We didn't ride, but did spend some quality time with the four-feets. After a summer of riding bitless, I'm contemplating transitioning Sunny back into a regular bridle if for no other reason than I might at some point actually decide to dabble in a show or two. He can at least tolerate wearing something reasonably comfortable when we're not trail riding!
I have half a dozen different snaffle varieties from Myler pinchless, comfort-types to french link, O, D, and full-cheek varieties. (All true snaffles, with no shanks.) He's been equally annoyed with all of them. It doesn't seem to be a teeth thing, or a me-thing necessarily, so I thought I'd at least try a curb and see if that worked any better. Anyway, since T is using my "very mild grazing curb" with Rufus (who is completely happy with it), I ordered another "very mild" short, swept-back-shanked, grazing curb to try on Sunny.
He was unappreciative. Very! Many gagging faces and much slobbering ensued. I just let him wear it for a while without riding, figuring it was best to see how he'd carry it and let him get used to it for a bit (no pun intended!). I'll give riding in it a try once I've let him wear it a couple of times.
While he slobbered, T did leading exercises with Amyra and I fussed over the mares - shadowed by Thunder (4 year old gelding), who couldn't see why HE didn't get any attention, thank you very much! So when Sunny's time with the nasty metal thing was up, I figured - well, why not see what Thunder made of being bridled.

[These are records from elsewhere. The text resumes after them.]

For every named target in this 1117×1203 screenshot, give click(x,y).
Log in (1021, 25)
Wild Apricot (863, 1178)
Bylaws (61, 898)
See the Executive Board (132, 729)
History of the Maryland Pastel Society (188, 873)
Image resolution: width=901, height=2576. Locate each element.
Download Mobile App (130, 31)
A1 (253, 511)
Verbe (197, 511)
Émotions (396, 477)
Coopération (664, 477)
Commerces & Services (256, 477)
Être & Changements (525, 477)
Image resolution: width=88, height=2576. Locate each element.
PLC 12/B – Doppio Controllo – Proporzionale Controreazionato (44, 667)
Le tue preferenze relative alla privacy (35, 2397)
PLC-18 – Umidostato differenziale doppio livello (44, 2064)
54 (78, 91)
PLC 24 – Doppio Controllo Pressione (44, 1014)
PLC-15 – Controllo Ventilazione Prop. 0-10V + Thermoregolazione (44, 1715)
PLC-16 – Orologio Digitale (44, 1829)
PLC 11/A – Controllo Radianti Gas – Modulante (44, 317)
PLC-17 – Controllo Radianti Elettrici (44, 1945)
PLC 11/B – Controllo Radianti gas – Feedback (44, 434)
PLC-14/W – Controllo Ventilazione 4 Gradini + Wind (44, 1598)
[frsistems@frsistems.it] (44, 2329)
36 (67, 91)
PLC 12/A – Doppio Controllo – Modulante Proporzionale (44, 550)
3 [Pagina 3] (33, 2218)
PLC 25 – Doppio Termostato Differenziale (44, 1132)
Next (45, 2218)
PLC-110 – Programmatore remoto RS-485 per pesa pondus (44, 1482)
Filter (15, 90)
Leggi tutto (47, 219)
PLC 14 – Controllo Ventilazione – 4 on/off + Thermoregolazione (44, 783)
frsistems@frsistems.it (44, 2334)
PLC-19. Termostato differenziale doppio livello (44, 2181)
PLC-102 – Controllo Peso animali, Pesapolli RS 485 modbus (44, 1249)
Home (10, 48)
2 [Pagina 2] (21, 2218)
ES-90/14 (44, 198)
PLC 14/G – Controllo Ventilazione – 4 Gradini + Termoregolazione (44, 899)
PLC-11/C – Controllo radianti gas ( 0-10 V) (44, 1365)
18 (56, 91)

Clicker in hand, I asked him to touch and then open his mouth for the bit. Here's why I love the clicker - within 2 minutes he was happily lowering his head and opening his mouth to take it. Once he was comfortable accepting it and letting go, I actually let him wear it for a few minutes at a time. Many more funny faces ensued.
Notice, he doesn't actually look put out at all - just slightly perplexed that he can't spit it out.
His half-sister Star (6 year old mare) also got in on the fun. Although she was less thrilled with the whole works. After accepting it twice she had to go away for a few minutes and think about it, ultimately she determined that being clicked for taking the nasty thing was worthwhile. She walked over to where I was fly spraying one of the other mares and hovered until I noticed her again. When I offered her the bit, she took it nicely.
Considering neither Thunder nor Star have ever been bridled before, not bad. (Well, actually, good, for them. Not so great if you're marking off things they should know by this point! Sigh.)
So that was Saturday with the four-foots.